Frunció el ceño mientras se ponía los pantalones y cerraba la cremallera. El barco estaba todavía demasiado lejos para que él pudiera verla bien, pero ese pelo rojo que ella tenía exasperó alguna parte de su memoria, que trataba ahora de salir a la luz. Clavó los ojos en ella a medida que el otro barco se dirigía hacia él, sus ojos negros brillando intensamente. Había algo en ese cabello…
Repentinamente cada instinto de Sabin gritó una alarma y se tiró contra la cubierta, sin poner en duda el instinto que hizo que su columna vertebral se estremeciera; su vida había sido salvada muchas veces por él como para que vacilara. Desplegó sus dedos en la madera caliente de la cubierta, admitiendo que podía quedar como un tonto, pero prefería ser un tonto vivo que un gran sabio. El sonido del otro motor se redujo totalmente, como si hubiera desacelerado aún más, y Sabin tomó otra decisión. Silenciosamente sobre su estómago, con el perfume de cera en sus fosas nasales y arañándose la carne desnuda, repto hasta el compartimiento que usaba de almacén.

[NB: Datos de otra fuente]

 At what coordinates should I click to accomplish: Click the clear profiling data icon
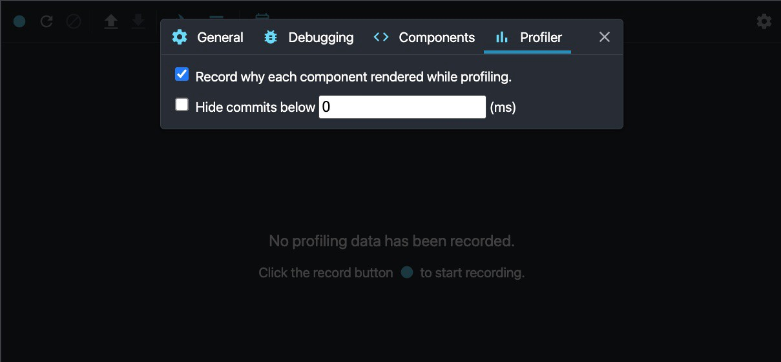pyautogui.click(x=74, y=22)
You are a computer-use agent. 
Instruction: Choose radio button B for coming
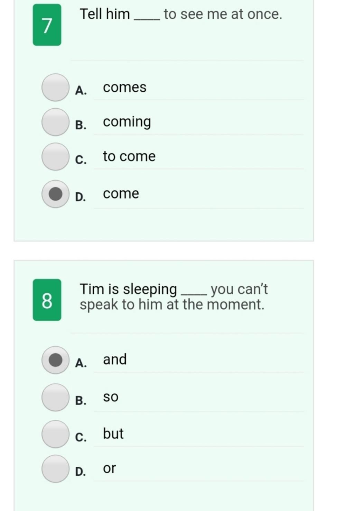tap(55, 122)
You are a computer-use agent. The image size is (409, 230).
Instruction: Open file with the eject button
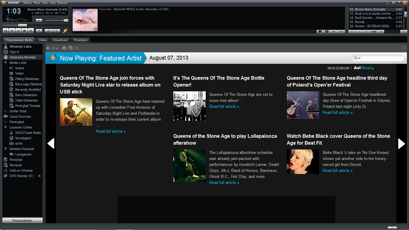39,31
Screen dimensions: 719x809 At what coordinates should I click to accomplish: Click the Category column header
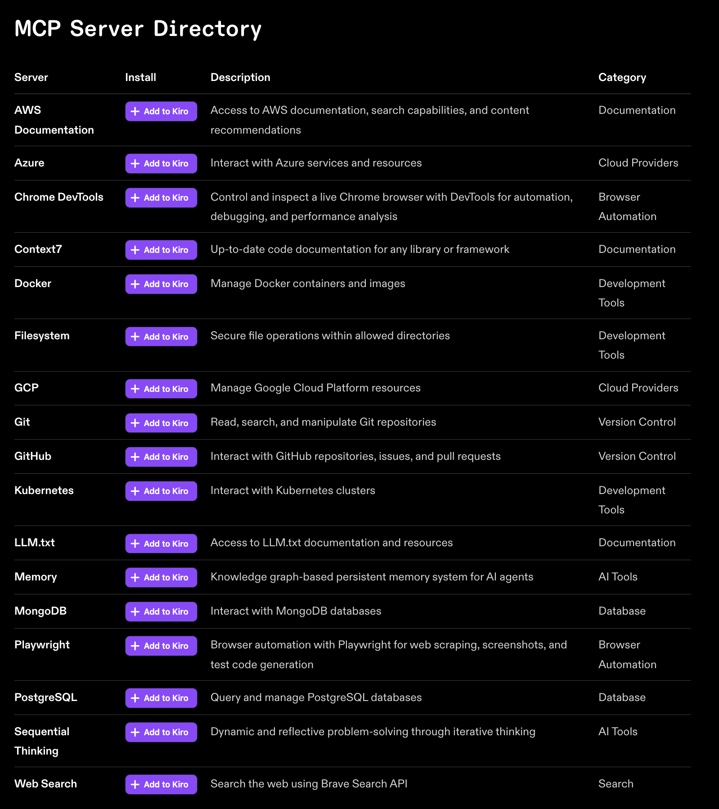(x=622, y=77)
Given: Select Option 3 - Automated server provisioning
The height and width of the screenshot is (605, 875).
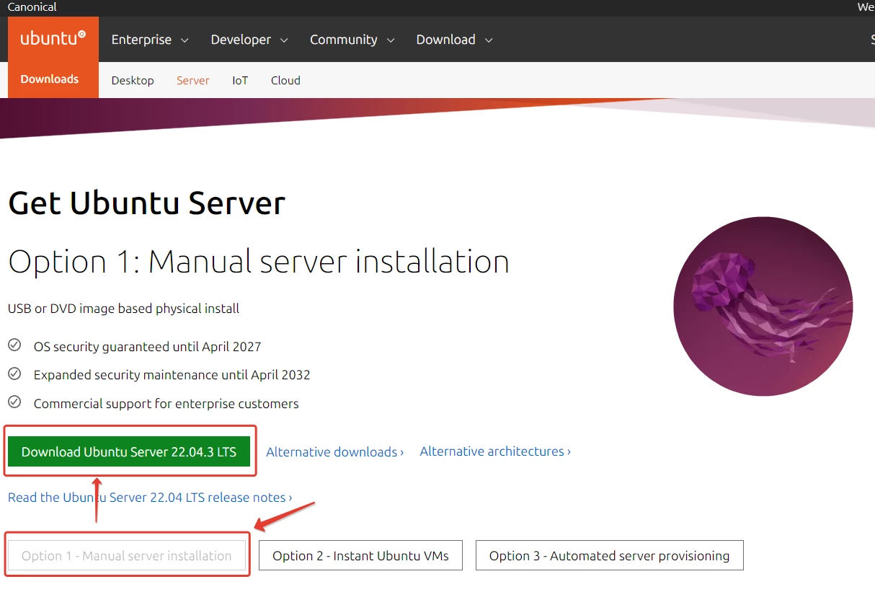Looking at the screenshot, I should click(609, 555).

Nunca iba a ningún sitio sin nada para protegerse. El rifle que sacó del compartimiento de almacén era poderoso y preciso, aunque sabía que incluso en el mejor de los casos, solo sería un impedimento temporal. Si sus instintos estaban equivocados, después de todo no tendría que utilizarlo; Si sus instintos estaban en lo correcto, entonces ellos tendrían armas de fuego más poderosas que ese rifle, ya que habrían venido preparados para esto.
Maldiciendo bajo su respiración, Sabin comprobó que el rifle estaba en modo automático y se arrastró sobre su pecho hasta la barandilla. Serenamente escogió su refugio, dejó que el rifle se viera, y movió la cabeza sólo lo necesario como para ver el otro barco. Seguía acercándose a él, ya estaba a menos de noventa metros.

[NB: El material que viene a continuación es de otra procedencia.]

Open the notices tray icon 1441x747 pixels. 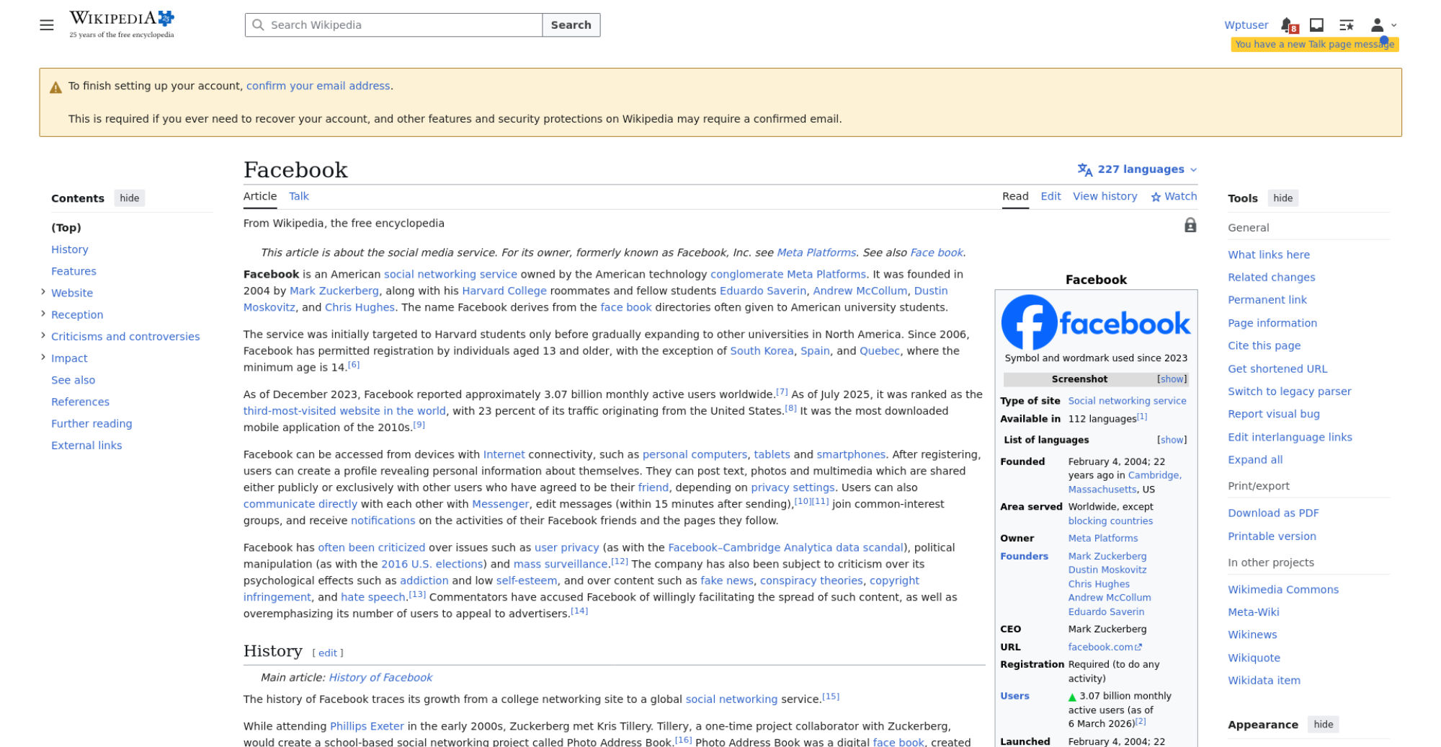click(x=1316, y=25)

– ¡Está lo bastante cerca! -gritó, sin saber si su voz llegaría lo bastante clara sobre el ruido del motor. Pero eso carecía de importancia, mientras les dijeran a los demás que estaba gritando algo.
El barco redujo la velocidad, moviéndose apenas a través del agua ahora, a sesenta y ocho metros. Repentinamente pareció abarrotarse de personas, y ninguno de ellos se parecía a los pescadores normales del Golfo o a los que disfrutaban pasando sus horas de ocio en el mar, pues todos iban armados, al igual que la mujer pelirroja. Sabin los escudriñó rápidamente, su vista extraordinaria adquiriendo los detalles de sus formas y tamaños. Pudo identificar los tipos armados sin detenerse a pensar en ello, de tan familiarizado que estaba con ellos. Era la gente que había estado vigilando, y sus ojos volvieron rápidamente a uno de los hombres. Aun a esa distancia, y aunque estaba lejos de todos ellos, había algo familiar en ese hombre, al igual que en la mujer.